Он вернулся в холл, подошел к лифту и нажал на кнопку. Кофе для персонала варил автомат в подвале рядом с кухней, складом продуктов и вещей, мастерской, а также котельной. Пространства не хватало. «Фреш Старт» в любое время служил убежищем для ста пятидесяти-двухсот женщин с детьми. Все они были бездомными, некоторые — пострадали от жестокого обращения. Офисы администраторов и комната первой помощи занимали первый этаж шестиэтажного здания, а следующие пять отводились под спальни и дортуары. На втором этаже размещалась еще и столовая на сотню мест, работавшая посменно. В соседнем здании находился «Пасс-Гоу», альтернативная школа для живущих во «Фреш Старте». В ней учились от шестидесяти до семидесяти детей. В «Пасс-Гоу» работало двенадцать человек. Во «Фреш Старте» — пятнадцать. Остальные должности исполняли добровольцы.

Не было никаких знаков, отмечающих расположение зданий или природу проводимой там работы. Дома тускло-коричневого цвета, ничем не примечательные, занимают место прямо возле Оксидентал-Парка на Пионер-сквер в Сиэтле. Интернешнл-дистрикт лежит прямо к югу от Кингдома. Центр города с его отелями и небоскребами, а также магазинами — в нескольких кварталах севернее. Эллиотт-бэй и побережье — на западе. Клиентов море, их можно найти прямо на улицах, если пройтись туда-сюда и посмотреть хорошенько.

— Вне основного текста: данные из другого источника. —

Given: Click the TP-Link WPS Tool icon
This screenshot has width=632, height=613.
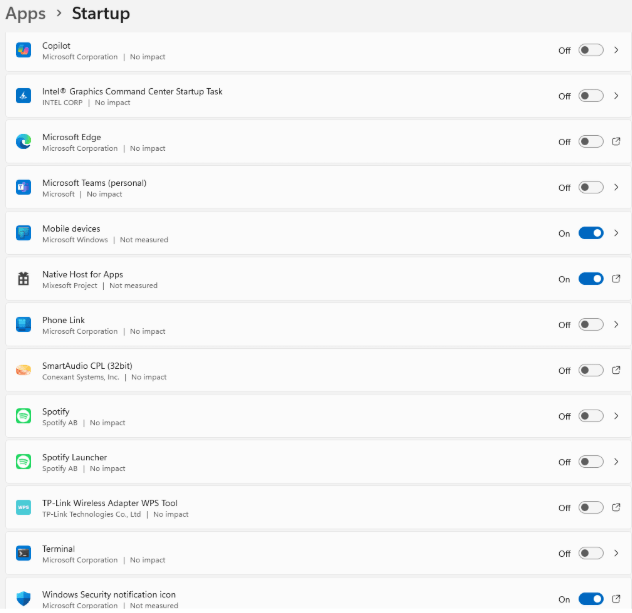Looking at the screenshot, I should pos(24,507).
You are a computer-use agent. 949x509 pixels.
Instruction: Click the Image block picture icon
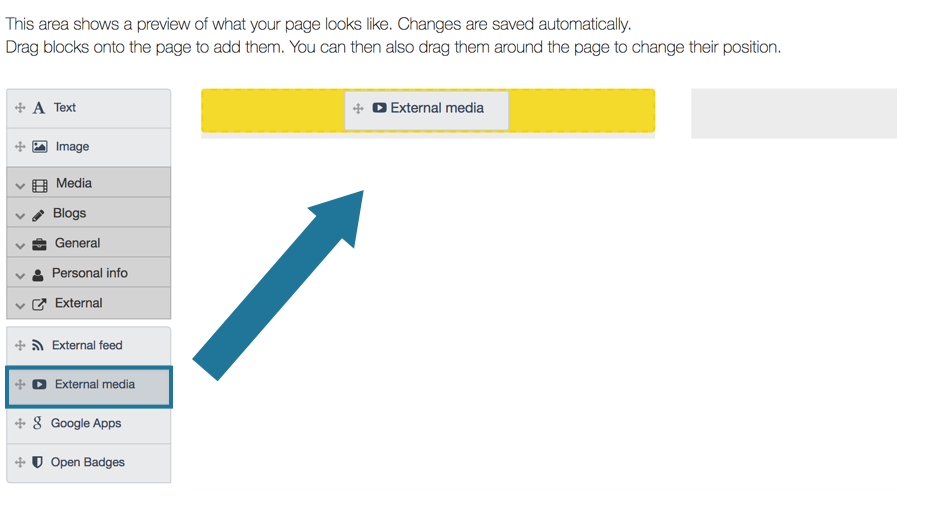click(40, 147)
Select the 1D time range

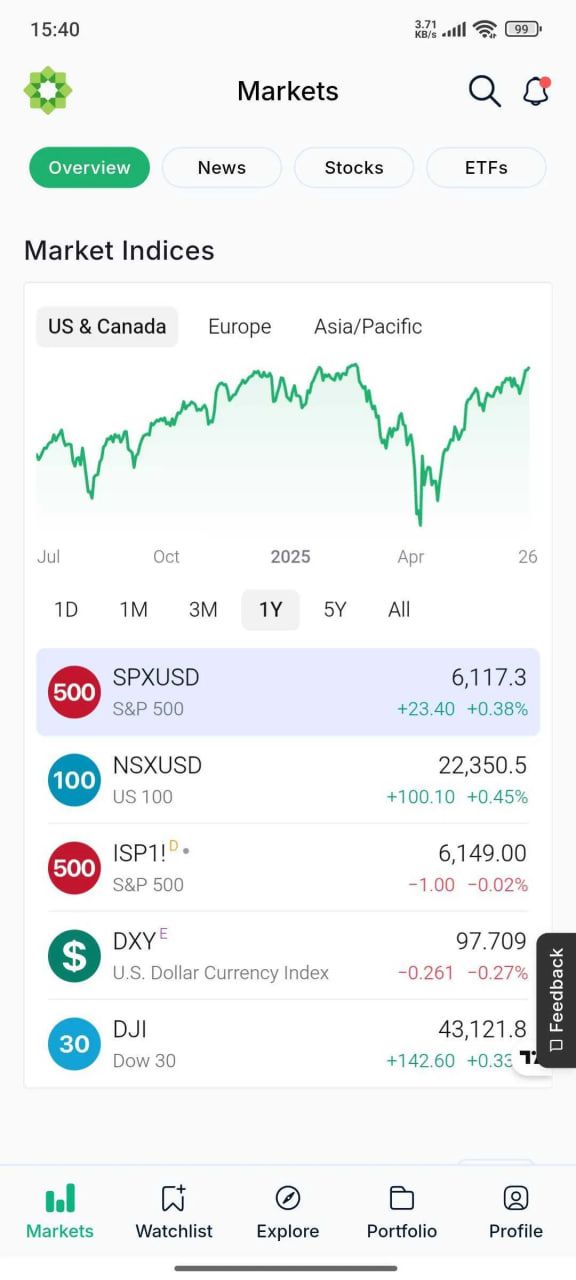click(x=66, y=609)
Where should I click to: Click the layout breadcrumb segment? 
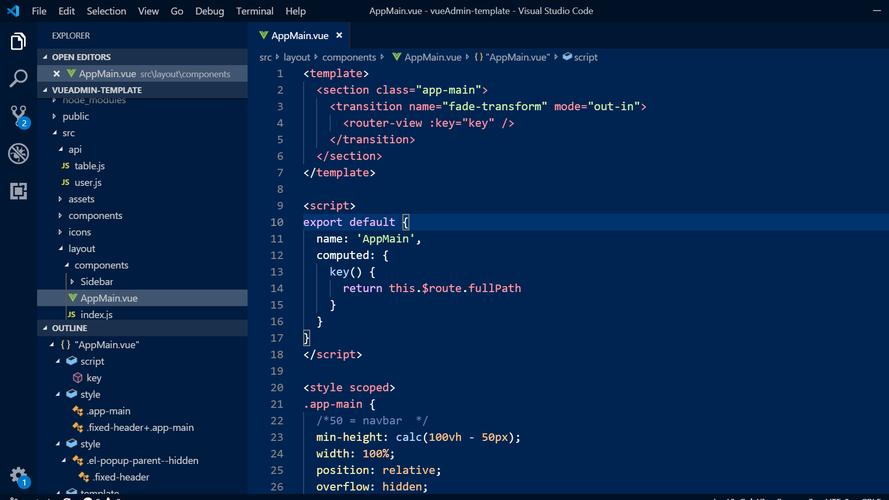point(297,58)
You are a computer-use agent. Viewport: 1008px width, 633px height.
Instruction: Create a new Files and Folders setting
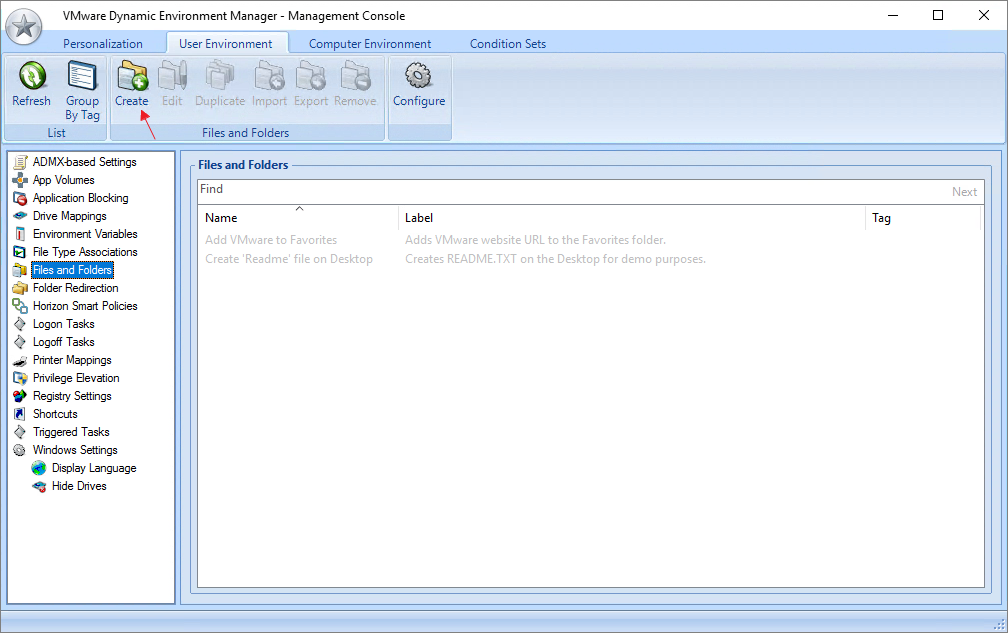pos(131,83)
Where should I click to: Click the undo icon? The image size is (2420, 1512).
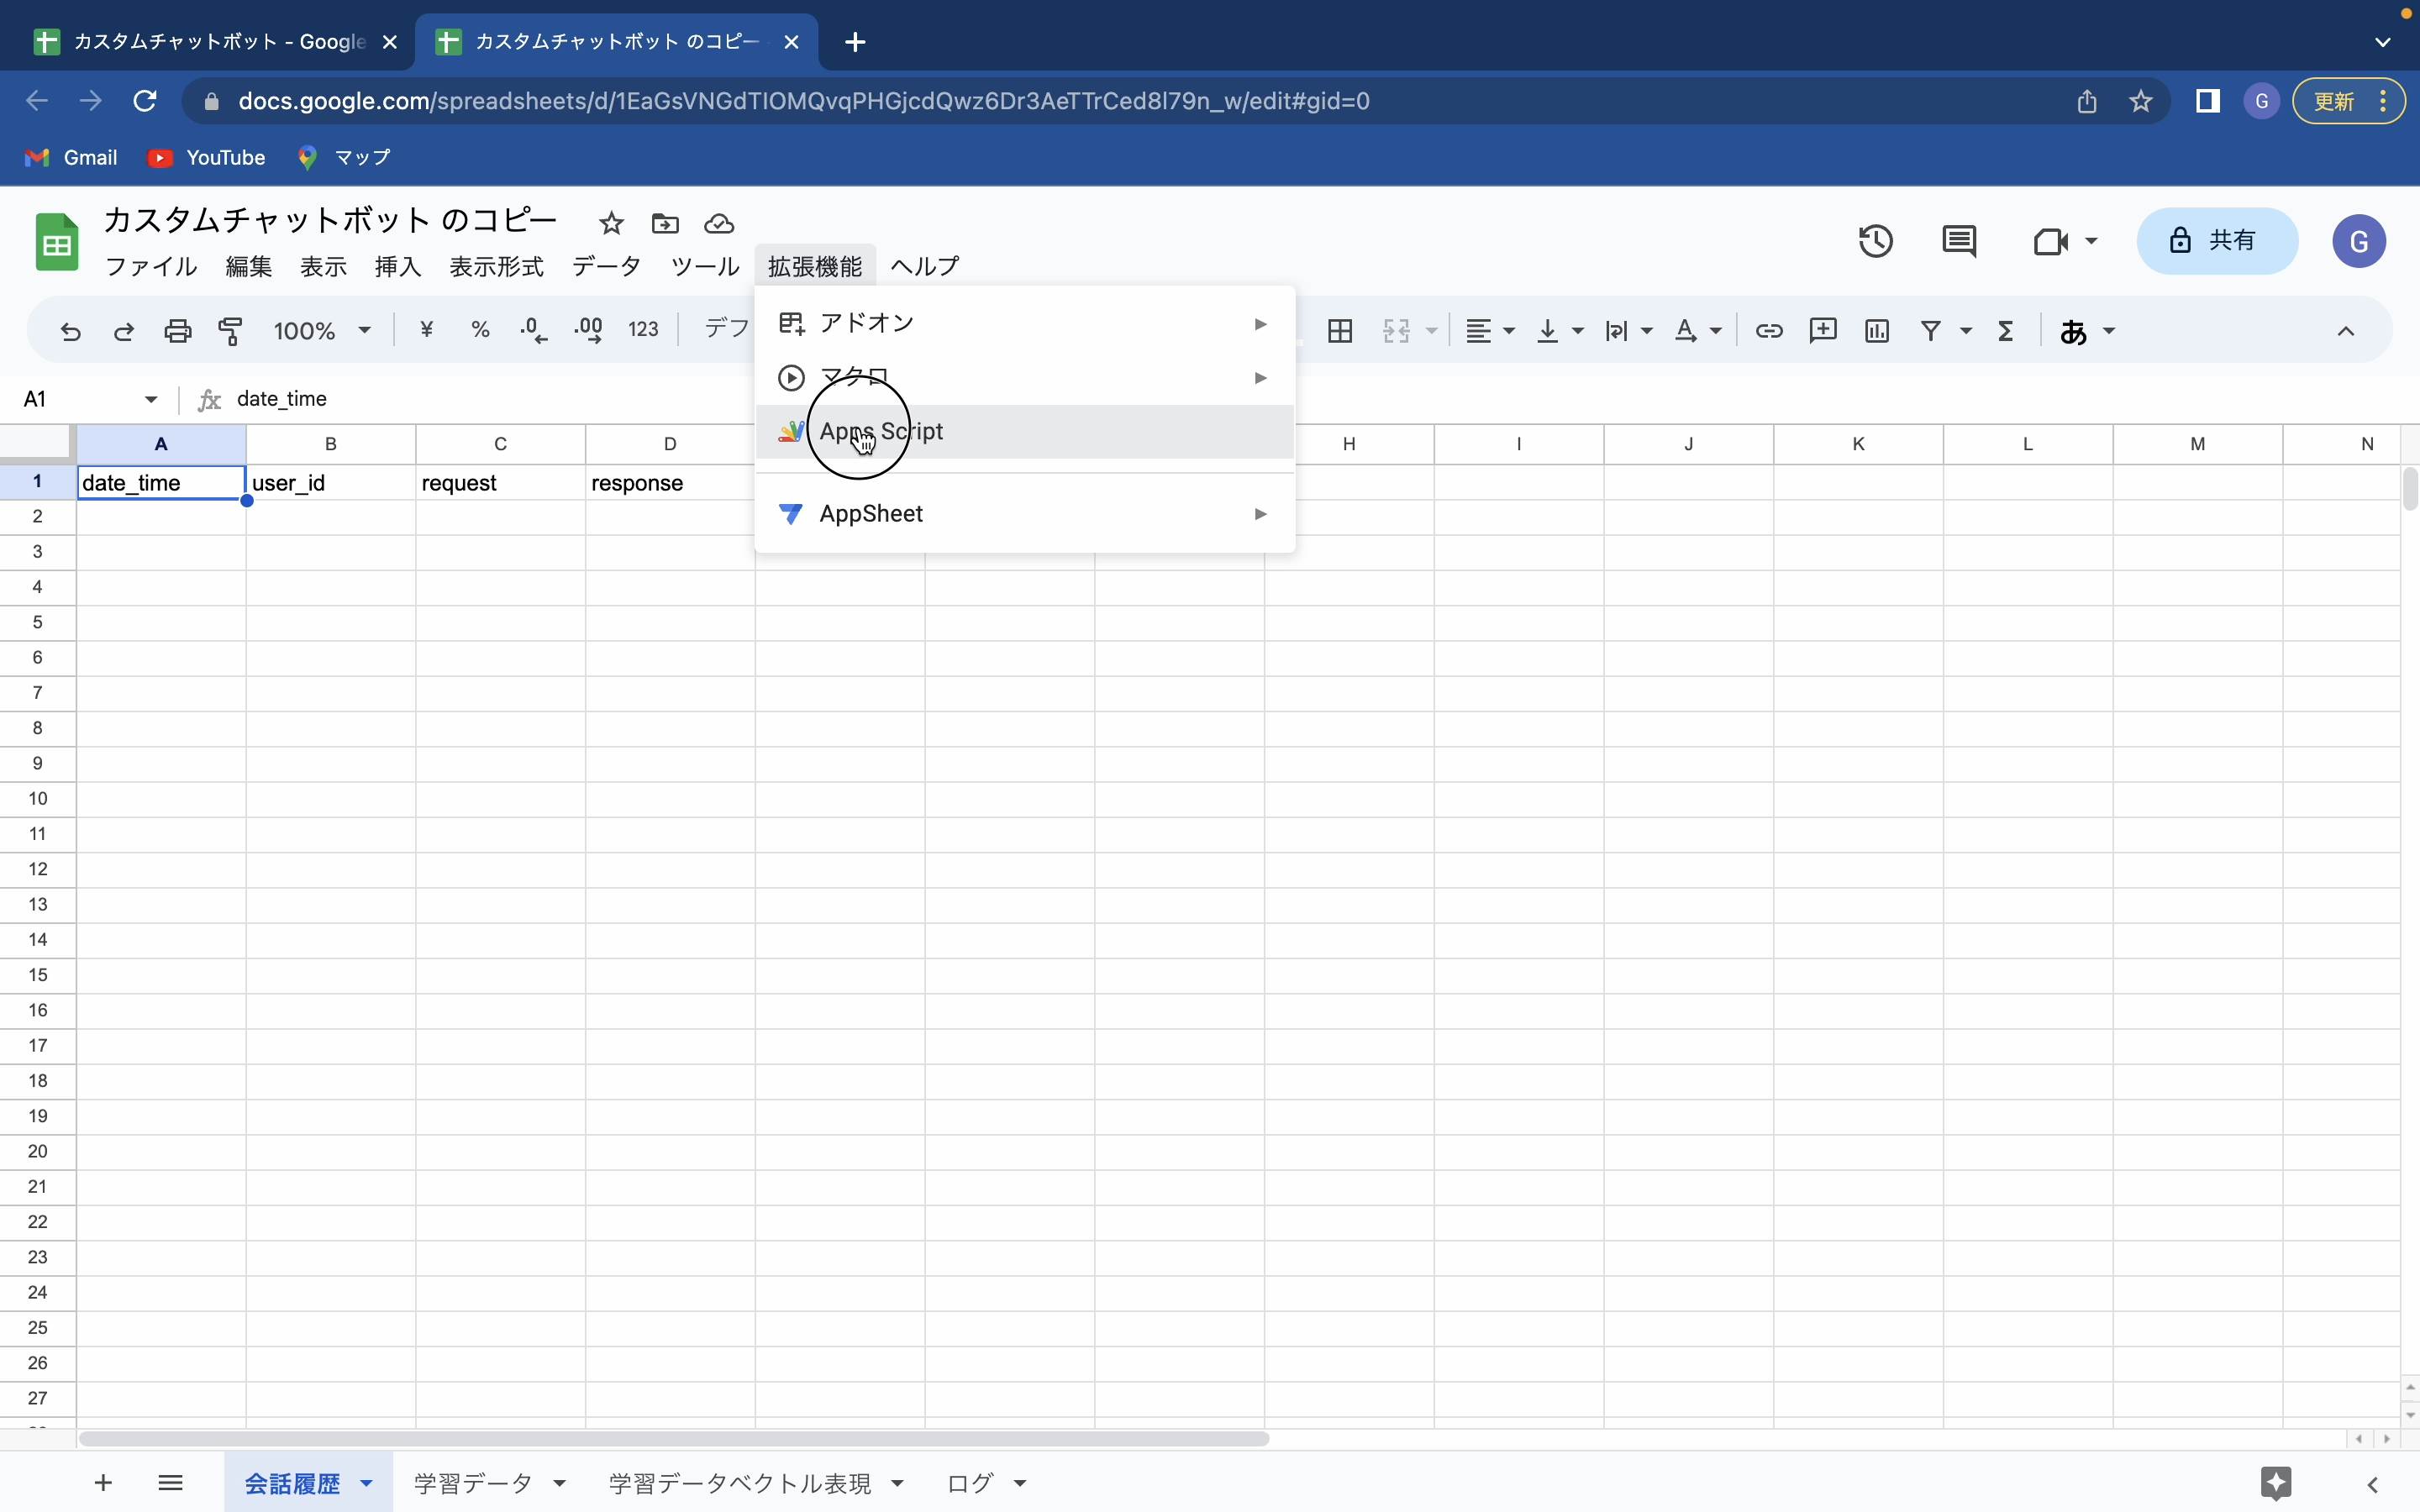coord(69,330)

«Фреш Старт» и «Пасс-Гоу» были неприбыльными корпорациями, учрежденными Системой Публичных Школ Сиэтла, благотворительными организациями, существующими на пожертвования частных лиц. И обе являлись детищами одного отца — Саймона Лоуренса.

Джон Росс посмотрел вниз, на ноги. Саймон Лоуренс. Волшебник Страны Оз. Человек, которого, судя по снам, через два дня убьют.

Двери лифта открылись, он вошел. Есть лестницы, но он ходит по ним с трудом — последствия службы Слову. Видимо, так будет всегда. Казалось несправедливым, что он все еще калека, несмотря на увольнение, ведь он стал таковым, приняв пост. Но какое дело до этого Слову — ведь жизнь вообще несправедливая штука.

Он улыбнулся. Теперь можно и пошутить на эту тему. Новая жизнь способствует шуткам. Он больше не сражается против порождений Пустоты, не пытается в одиночку предотвратить гибель человечества. Все в прошлом, в том времени, когда он едва мог улыбаться, ибо страх преследовал его по пятам. Он служил Слову чуть ли не пятнадцать лет — воин, бывший одновременно и охотником, и дичью, игравший со смертью. Джон провел каждый день из первых двенадцати лет, пытаясь изменить ужас, посещавший его во снах предыдущей ночи. Сан-Собел стал переломным моментом, и вначале Росс считал, что никогда не сможет оправиться. А теперь он вернулся к прежней жизни, и будущее более не диктуется снами.

Снами? Да просто кошмарами! Теперь ему редко снились сны, они постепенно уходили из его жизни с тех пор, как он отказался быть Рыцарем Слова. Одно это указывало, что он успешно освободился. Когда Росс служил Слову, сны приходили каждую ночь, ведь они служили указаниями, почти приказами, чем предстоит заняться. А теперь — почти никогда. А если и снятся, то невнятные — сплошные тени, а не картины, и никакой угрозы в них нет.

Кроме того сна о Саймоне Лоуренсе, в котором старик из прошлого узнал Джона, а он понял, что старик говорит правду и он действительно убил Волшебника Страны Оз. Этот сон приходил уже трижды, и каждый раз Росс видел немного больше прежнего. Но никогда еще один и тот же сон не снился три раза, даже во времена его активной деятельности как Рыцаря Слова. Всегда один раз. Вначале повторения напугали его. Он даже решил убежать, уйти далеко, чтобы исчезла возможность осуществить сюжет сна.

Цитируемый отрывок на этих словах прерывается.